Pour faire face aux prétentions formulées par la Moscovie : soumission de l’église ukrainienne, installation de garnisons moscovites dans les villes de l’Ukraine, paiement des impôts aux agents du tzar — les Ukrainiens au pouvoir continuaient leurs pourparlers avec la Suède. Mais juste à ce moment ce pays, attaqué par le Danemark, interrompait sa campagne dans l’est, et, après la mort de Charles X, concluait formellement des traités de paix avec la Pologne et la Moscovie.
Le gouvernement de Vyhovsky se trouva en si mauvaise posture, qu’il ne voyait plus le moyen d’arriver avec Moscou à un arrangement nécessaire pour subjuguer ses adversaires. Le parti qui lui était opposé voulut obtenir lui-même l’aide du gouvernement moscovite, et celui-ci, point du tout fâché d’une division qui favorisait sa propre politique, resta neutre.
Pour mettre fin à cette situation, Vyhovsky, de son propre mouvement et sans s’inquiéter des intentions de Moscou, appela à son aide les Tartares, battit ses adversaires politiques et mit à la raison leurs partisans. Mais, jugeant impossibles ses relations avec la Moscovie, il pensa ne trouver son salut qu’en acceptant les propositions faites depuis longtemps par la Pologne au gouvernement ukrainien.
Au cours de son expédition contre ses ennemis politiques au delà du Dniéper, il signa à Hadiatch, le 6 (16) septembre 1658, avec la mission polonaise, le traité d’union, qui a porté depuis le nom de cette ville, par lequel l’Ukraine retournait sous la suzeraineté du roi de Pologne, mais non pas à titre de province, mais en qualité d’état demi-autonome sous le nom de « Grand-duché Russe », sur le modèle du « Grand-duché de Lithuanie ». Ce nouveau grand-duché, comprenant les palatinats de Kiev, de Braslav et de Tchernyhiv[19], devait avoir ses ministres propres, son armée, ses finances et même le droit de frapper monnaie.
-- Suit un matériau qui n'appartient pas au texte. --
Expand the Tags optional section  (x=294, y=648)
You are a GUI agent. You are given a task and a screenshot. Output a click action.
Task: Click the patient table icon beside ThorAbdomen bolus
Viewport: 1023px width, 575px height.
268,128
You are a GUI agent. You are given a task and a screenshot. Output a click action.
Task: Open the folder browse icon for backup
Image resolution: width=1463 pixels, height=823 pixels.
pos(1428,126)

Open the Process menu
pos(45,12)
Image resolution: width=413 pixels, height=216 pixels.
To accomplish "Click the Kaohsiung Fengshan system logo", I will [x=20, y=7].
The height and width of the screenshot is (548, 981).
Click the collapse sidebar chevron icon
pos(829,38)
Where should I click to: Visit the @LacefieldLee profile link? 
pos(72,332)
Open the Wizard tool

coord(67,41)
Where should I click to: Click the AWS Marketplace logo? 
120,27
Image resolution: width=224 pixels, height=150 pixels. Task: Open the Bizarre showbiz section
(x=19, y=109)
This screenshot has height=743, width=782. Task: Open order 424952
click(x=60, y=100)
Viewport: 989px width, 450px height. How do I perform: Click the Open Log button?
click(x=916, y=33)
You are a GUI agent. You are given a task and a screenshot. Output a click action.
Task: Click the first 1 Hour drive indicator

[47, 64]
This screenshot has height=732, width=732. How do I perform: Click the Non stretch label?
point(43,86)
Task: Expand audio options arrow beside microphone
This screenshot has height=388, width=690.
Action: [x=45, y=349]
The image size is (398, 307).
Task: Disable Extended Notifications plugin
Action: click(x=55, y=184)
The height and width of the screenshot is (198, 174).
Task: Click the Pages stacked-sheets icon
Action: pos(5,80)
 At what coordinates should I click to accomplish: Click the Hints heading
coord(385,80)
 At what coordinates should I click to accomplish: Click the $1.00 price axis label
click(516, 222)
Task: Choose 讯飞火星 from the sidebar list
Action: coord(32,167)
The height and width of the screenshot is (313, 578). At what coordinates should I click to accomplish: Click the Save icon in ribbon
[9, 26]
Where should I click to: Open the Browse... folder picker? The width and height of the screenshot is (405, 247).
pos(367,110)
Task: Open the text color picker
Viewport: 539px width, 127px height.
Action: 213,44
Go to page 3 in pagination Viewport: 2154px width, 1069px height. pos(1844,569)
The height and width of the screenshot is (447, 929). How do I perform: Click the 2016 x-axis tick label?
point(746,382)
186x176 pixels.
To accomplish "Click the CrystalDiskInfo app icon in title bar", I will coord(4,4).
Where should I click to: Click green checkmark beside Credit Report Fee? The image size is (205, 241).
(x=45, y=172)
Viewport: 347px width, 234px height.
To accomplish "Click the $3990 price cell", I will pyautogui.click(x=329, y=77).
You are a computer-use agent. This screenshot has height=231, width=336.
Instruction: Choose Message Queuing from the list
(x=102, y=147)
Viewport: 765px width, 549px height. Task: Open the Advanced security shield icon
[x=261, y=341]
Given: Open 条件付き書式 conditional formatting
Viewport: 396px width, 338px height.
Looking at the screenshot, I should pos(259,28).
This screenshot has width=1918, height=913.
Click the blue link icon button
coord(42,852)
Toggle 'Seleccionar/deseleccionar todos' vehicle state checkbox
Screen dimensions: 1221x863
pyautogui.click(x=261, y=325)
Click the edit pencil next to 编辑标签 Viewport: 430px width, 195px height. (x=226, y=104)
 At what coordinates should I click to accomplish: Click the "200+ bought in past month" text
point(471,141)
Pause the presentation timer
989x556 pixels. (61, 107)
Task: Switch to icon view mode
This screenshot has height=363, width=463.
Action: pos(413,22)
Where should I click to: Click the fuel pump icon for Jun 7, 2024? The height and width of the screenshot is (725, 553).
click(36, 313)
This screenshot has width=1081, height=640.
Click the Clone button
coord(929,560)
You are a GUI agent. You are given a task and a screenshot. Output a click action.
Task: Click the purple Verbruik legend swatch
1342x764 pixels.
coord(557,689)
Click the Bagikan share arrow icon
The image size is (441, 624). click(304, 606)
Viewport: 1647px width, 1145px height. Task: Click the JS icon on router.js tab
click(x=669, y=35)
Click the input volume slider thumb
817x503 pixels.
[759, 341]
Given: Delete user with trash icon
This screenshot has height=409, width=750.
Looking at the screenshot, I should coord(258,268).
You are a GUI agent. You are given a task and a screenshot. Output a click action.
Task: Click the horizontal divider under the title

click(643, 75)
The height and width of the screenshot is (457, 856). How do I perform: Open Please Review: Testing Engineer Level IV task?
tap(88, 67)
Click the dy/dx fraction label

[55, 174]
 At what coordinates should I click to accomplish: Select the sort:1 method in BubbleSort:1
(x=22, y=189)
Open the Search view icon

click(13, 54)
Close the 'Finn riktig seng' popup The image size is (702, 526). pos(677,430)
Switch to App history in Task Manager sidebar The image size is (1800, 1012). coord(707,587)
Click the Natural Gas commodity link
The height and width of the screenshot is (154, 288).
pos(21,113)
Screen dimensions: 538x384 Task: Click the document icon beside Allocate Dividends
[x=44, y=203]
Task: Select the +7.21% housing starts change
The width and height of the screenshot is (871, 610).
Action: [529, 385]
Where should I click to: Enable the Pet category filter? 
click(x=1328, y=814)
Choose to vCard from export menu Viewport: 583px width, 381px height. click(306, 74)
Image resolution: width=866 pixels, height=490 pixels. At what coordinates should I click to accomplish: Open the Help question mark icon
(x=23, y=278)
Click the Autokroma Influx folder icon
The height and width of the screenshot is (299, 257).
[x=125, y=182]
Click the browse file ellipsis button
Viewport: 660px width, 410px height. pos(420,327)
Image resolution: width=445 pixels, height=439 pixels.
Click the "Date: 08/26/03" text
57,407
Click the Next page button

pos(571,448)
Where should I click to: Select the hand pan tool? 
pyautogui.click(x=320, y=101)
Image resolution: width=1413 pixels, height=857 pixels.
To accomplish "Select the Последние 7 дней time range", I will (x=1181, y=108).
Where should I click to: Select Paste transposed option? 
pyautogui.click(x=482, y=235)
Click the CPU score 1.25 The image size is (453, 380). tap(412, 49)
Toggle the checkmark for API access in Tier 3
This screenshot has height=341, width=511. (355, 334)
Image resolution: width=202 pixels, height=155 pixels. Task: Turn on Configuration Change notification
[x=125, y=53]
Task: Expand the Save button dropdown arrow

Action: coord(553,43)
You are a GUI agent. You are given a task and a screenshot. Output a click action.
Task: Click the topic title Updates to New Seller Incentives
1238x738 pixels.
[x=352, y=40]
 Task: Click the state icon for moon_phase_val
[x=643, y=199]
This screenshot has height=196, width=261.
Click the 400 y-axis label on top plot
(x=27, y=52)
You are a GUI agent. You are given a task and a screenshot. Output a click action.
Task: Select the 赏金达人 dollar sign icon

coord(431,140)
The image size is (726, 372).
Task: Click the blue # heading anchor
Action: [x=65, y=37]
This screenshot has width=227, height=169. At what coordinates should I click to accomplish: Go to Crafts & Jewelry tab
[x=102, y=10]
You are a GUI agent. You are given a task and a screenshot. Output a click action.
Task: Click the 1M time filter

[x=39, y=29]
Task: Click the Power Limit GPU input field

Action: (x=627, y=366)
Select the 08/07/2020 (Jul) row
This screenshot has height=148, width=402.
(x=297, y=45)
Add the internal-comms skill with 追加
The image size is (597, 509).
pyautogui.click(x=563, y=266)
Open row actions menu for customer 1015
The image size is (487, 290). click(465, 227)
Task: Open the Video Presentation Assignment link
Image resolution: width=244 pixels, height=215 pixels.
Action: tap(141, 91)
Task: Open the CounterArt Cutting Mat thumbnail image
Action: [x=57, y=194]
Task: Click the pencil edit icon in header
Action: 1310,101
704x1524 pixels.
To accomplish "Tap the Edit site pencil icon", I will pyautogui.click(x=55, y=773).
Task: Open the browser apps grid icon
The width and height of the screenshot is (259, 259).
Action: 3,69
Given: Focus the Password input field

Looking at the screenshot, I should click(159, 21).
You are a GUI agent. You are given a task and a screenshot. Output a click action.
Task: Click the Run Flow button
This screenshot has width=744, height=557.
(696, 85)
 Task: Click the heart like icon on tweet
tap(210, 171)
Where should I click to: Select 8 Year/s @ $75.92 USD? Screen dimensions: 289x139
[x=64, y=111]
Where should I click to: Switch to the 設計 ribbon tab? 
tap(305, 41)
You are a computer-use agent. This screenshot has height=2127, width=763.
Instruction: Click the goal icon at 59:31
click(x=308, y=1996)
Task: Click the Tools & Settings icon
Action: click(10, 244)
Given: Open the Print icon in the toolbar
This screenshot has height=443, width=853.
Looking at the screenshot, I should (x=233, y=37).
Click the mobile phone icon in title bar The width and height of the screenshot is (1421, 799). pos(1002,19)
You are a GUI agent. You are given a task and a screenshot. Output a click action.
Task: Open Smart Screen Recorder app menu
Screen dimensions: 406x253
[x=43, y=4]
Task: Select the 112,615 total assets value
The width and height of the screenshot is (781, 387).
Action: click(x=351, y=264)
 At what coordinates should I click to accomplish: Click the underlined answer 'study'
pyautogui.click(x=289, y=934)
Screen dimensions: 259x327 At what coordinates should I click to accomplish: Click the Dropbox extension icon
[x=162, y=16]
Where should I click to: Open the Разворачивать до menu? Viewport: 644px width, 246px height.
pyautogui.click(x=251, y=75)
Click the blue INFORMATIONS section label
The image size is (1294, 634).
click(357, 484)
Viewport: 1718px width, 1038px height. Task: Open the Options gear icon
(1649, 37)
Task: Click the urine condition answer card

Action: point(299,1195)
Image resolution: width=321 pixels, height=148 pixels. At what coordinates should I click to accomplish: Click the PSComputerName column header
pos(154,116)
D’autre part, il n’aurait qu’une diète commune avec la Pologne. A sa tête serait un hetman élu par les classes supérieures de la population, ou pour mieux dire nommé par le roi sur une liste de candidats présentée par les états.
[19] Quelques mois plus tard il adressa à la diète polonaise un amendement supplémentaire, qui probablement n’avait pas été accepté par les délégués polonais par suite de l’insuffisance de leurs pouvoirs, demandant que dans le Grand-Duché Russe soient aussi compris les pays ukrainiens occidentaux. Mais cet amendement ne fut pas adopté.
Le gouvernement ukrainien adressa aux puissances de l’Europe un manifeste, dans lequel il exposait les motifs de sa rupture avec la Moscovie. Une agitation intensive fut menée dans la population par les partisans de l’autonomie ukrainienne contre la politique moscovite. On en exposait le danger, accusant entre autres la Moscovie de vouloir agir en Ukraine tout comme dans la Russie Blanche, de vouloir déporter des citoyens ukrainiens en Moscovie et en Sibérie, de vouloir enlever des membres du clergé ukrainien pour les remplacer par ses créatures, etc. Vyhovsky essaya aussi de chasser de Kiev la garnison du voïvode et ne put y parvenir.
A Moscou, on prit connaissance du traité d’union et, pour le briser, les voïvodes furent chargés de proposer des concessions importantes à Vyhovsky, mais celui-ci, considérant le changement comme irrémédiable, n’en continua pas moins sa politique d’union avec la Pologne.